▸ **Requirements**
Resume the essay below about volunteering as a junior Rugby Union coach, continuing from its last sentence.

▸ **Page text**
==============================
Apparently inclusion involves running around a muddy paddock in the rain teaching kids how to play a game. Who knew?

By Michael DarvallPublished 2 years ago 8 min read
How I accidentally helped kids learn to get along
Photo by James Coleman on Unsplash

I am enraged by the self-serving, petty and spiteful opinions of those beneficiaries of privilege who belittle equity. It’s as if they fear that another person’s gain must correlate to their own loss. There must be a term to describe the utterly abhorrent evil they commit when, with false platitudes and twisted words, they would steal the very humanity from others, and in doing so, seek to exclude them from opportunity or even excommunicate them from society entirely. Because they’re “different”.

There is no doubt I have benefited myself from a privileged life because privilege is not just the presence of opportunity but also the absence of barriers. I’ve never been discriminated against for the colour of my skin, never ridiculed for the shape of my eyes or face, never suffered just for my name’s heritage. But first-hand experience of suffering should not, and must not, be a prerequisite for knowing and feeling empathy and, by extension, desiring equality and equity.

So in the words of Martin Luther King Jr, I still have a dream, and my dream is this: that everyone enjoy the privilege I have. I want the equity and equality of inclusion for everyone, in all facets of life, not merely the obvious measures of earning capacity, wealth and life expectancy. I want equality of existence.

Equality is never achieved by destruction, at least not beyond a brief and temporary sharing of misery. Tearing down of the existing wealthy elites and their privileged cadres won’t help – though it wouldn’t hurt if some of them had to share a little more – it won’t deliver sustained equity. Equity will only be achieved by everyday people making time to include other everyday people, every day.

And so I’m going to talk about Rugby Union. Yes I could talk about teaching, about how I have volunteered my time generally, then progressed to studying teaching, so now I can do supply teaching specifically in lower socio-economic schools. Yes I could talk about the respite foster caring I do, after all, kids in the foster care system need all the inclusion we can give them. Instead, I’m going to tell you why I volunteer to coach junior Rugby Union.

What’s great about Rugby Union? After being called for a penalty, the international level South African player, Lood de Jager, who is 6’9” and 275 pounds, turned to the referee and said, “Sorry sir.”

Rugby Union has been characterized as a thugs’ game played by gentlemen, but this is an oversimplification. It is rather a game of intense physicality and barely controlled chaos channelled into a single-minded purpose. On first viewing a new spectator could be forgiven for thinking it an incomprehensible mess. And unless the referee manages the game well, that’s exactly what it is. As a consequence there must be absolute respect for the referee, not because he is in a position of power, but because he is in a position of responsibility. The game demands that every single player demonstrate the best aspects of self-discipline, self-control and self-respect.
==============================
▸ **Material**
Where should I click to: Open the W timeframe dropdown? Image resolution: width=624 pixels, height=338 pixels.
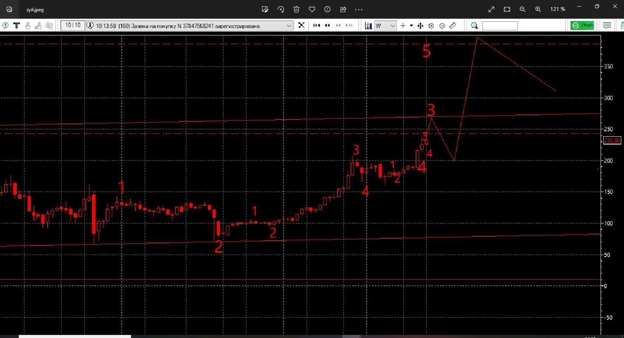click(x=392, y=26)
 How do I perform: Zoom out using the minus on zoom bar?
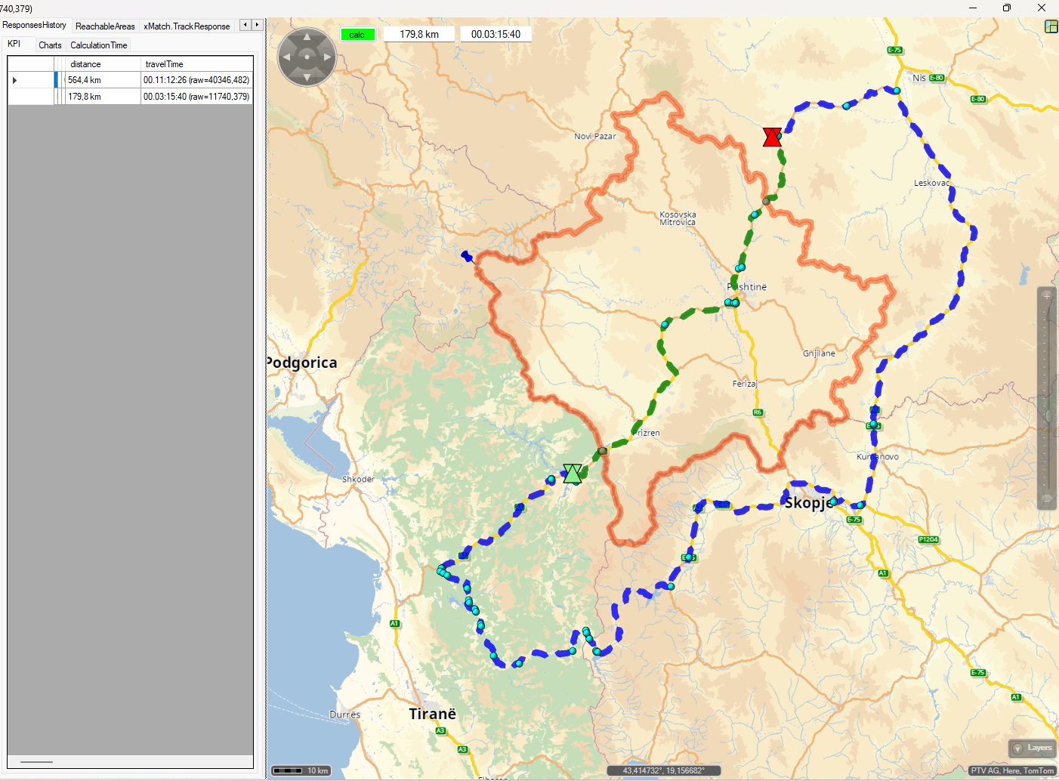(x=1047, y=499)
==============================
▸ **Written answer**
The impact of learning these basic values is hard to overstate. I have coached kids who were “troubled” (Allegedly. Personally I just thought they were kids.), and they fit straight in. Those kids needed an outlet and the intensity of Rugby is great for that. Then it’s overlaid with clear messages around how we behave towards each other, how we behave towards ourselves, and the importance of self-restraint. And with a group around them who all support those ideas, they quickly adopt them.

What’s great about Rugby Union? “The laws provide players of different physiques, skills, genders and ages with the opportunity to participate at their levels of ability…” (World Rugby Playing Charter).

All sports claim they are a game for everybody, and that is true to an extent, technically anyone can play. Rugby Union is also a sport for everybody, but more, it is also a sport for Every Body. The specialization in the positions means it not only accepts, but actually requires people of different body shapes and builds. There are fifteen positions in a team, and every one of them has a unique set of requirements.

The most obvious example is the prop. Think of the young girl or boy who’s pretty short, and really stocky – even a bit fat. This child has poor hand-eye coordination, can’t run fast, can’t kick a ball to save themselves; in fact about all they can do is push hard because of their size. They’d be picked last in any other sport and ignored when they are on the field, possibly even derided for their body. Well I need that kid on my team. And not as a substitute, but as one of the first picked players, because those are the attributes of the two props; they wear the numbers 1 and 3. They anchor my scrum and are essential to any team’s chances of success.

That is precisely what I saw happen. A young islander boy – big, overweight and badly bullied because of it – arrived at the club. He was so shy he hid behind his dad.

“This is our last chance with this kid,” I was told, “he’s tried half a dozen sports and been bullied out of them all.” I slotted him straight into prop and he never looked back. He was included in the team, not to be nice, but because the team really needed him. You can imagine how his self-esteem blossomed, and from that the anxiety dropped away, and from that the over-eating decreased. He’s still a big boy, probably always will be, but he’s a lot healthier than he was, because he was genuinely included.

There’s a role for every kid, yes there really is.

The tall lanky kid, the one who looks a bit like a giraffe when he or she runs, limbs flailing everywhere but not moving real fast: we need them for second row and to jump in the line-outs. [Line-outs are the method of restart when a ball goes out. Players from each team form opposing lines normal to the boundary-line, with a tunnel between them. A player throws the ball in down the middle of the tunnel and players jump for it.]

The shorter stocky kid, like an undersized prop: hooker.

The big brawny kid who loves to work: number eight.

The small kid who can pass and kick well and plays chess: halfback, they need brains.

The kid who looks like he has the ball on a string, can do anything with it, but a bit small: fly-half.

All-round athletes: centres and flankers.

Speedsters: wings.

And the kid who loves to catch and kick and tackles like a lion: fullback.

I love that rugby needs every one of these kids. There is no way any one person can excel at every position, and the team needs every position. It is impossible to play the game without out all of those players. At higher grades you must have certain positions with reserve players registered to play them for the game. The nature of the laws of the game demand this inclusion.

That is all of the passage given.